# A/C 101: General principles, and the BMW design



## RKT BMR (Sep 7, 2002)

There have been several threads regarding AC performance and loading impact on the board recently, and a quite lively discussion about the topic in general. As such, I thought it would be helpful to share what I know about these systems to help people better understand the topic, and perhaps clear up some questions/misconceptions people might have. So, here we go...

All cooling systems rely on the basic thermodynamic physics of gases. We've all experienced the effect of releasing a gas under pressure, confined to a small volume, and it's drop in temperature. A butane refill cylinder gets cold when refilling a lighter; scuba tanks get cold if you open them up and let the compressed air shoot out; a balloon, filled to capacity, will feel cold when all the air is allowed to escape unregulated.

This is the basic physics behind refrigeration, and is what drives your AC system. A particular chemical compound is carefully chosen as the "working fluid" to be used for creating this cooling effect so that it's boiling temperature is at just the right place under the various pressures used in the system so that it will condense to a liquid while under high pressure, and when pressure is released will vaporize into a gas, cooling tremendously in the process.

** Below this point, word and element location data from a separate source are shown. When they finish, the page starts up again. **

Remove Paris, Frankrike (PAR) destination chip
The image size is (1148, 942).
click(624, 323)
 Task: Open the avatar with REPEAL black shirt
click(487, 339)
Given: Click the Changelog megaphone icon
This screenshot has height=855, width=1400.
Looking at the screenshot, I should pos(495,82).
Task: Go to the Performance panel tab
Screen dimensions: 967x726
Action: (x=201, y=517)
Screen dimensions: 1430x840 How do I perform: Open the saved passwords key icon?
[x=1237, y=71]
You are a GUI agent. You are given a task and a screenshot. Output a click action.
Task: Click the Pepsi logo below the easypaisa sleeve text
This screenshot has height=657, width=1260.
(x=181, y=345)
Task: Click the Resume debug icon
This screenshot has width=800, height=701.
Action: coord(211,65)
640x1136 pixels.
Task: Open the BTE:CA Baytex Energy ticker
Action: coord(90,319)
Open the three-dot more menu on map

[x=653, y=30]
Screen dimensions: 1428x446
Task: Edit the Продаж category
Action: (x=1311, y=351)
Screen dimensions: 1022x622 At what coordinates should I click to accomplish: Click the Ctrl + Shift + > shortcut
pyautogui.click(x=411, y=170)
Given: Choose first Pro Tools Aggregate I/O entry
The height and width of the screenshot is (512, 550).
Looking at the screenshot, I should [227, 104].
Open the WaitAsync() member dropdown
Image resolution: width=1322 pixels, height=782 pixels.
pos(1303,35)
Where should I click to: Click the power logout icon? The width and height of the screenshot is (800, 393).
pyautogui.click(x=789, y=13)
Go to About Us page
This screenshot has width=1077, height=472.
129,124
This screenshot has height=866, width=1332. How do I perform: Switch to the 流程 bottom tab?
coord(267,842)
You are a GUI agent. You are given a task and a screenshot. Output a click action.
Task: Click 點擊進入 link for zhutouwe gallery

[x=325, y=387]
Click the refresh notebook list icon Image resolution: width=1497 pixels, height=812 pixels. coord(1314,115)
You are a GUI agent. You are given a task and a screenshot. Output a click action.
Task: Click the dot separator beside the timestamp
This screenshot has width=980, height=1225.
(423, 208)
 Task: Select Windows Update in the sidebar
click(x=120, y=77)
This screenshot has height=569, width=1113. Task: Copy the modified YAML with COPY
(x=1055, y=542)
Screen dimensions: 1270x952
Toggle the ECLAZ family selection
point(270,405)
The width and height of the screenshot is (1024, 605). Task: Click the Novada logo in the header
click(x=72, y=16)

A basic AC system is really quite simple. It has the following components:

A compressor, to pressurize the working fluid to high pressures.
A Condenser, to cause the working fluid to condense into a liquid, under pressure.
An expansion valve, to provide a mechanism to allow the high-pressure liquid to expand into a low-pressure environment thereby vaporizing and cooling off in the process of gas expansion
An evaporator, to transfer the cold conditions of the gaseous working fluid to the cabin air.
And that's pretty much it. The entire system is a close loop as shown in this diagram:










Now, of course, all the complication comes from _controlling_ this process to achieve optimal results. However, the basic principle is rather simple:

The compressor compresses the working fluid (in a gaseous state) to high pressure. This heats it up to well above ambient air temperature, even on a hot day.
The high-pressure, hot gas then goes through the condenser, which is just like your engine's radiator, where ambient air passing through the coils and fins cools off the high pressure gas causing it to condense into a liquid (remember, the chemical chosen as the working fluid was chosen specifically to condense and evaporate at the pressures and temperatures the various stages of the system were designed for). It is this stage where the heat extracted from your car's interior is shed to the outside world.
The now liquid working fluid, still at the same high pressure but now much cooler, moves to the expansion valve (which is effectively just a tiny orifice restricting the flow, keeping pressure high on one side, low on the other), where it is allowed to expand enormously in volume into a significantly lower pressure environment. Again, due to the boiling-point characteristics of this material, it vaporizes completely as it expands and pressure drops, and in the process get *VERY COLD*.
The now freezing cold, low-pressure gas then goes through the evaporator, essentially another radiator through which the cabin air is circulated, and this cools the cabin air off, heats the working fluid, thereby transferring heat from the cabin to the working fluid.
The WF then returns to the compressor, where the whole cycle repeats.
Now, if all relevant variables were held constant -- outside air temp, interior air temp, compressor RPM, etc. -- the system would be very simple, as the various pressures and temperatures in the system would essentially remain constant, so things like the orifice size for the expansion valve, the amount of compression the compressor produces, etc., could be designed for these static conditions.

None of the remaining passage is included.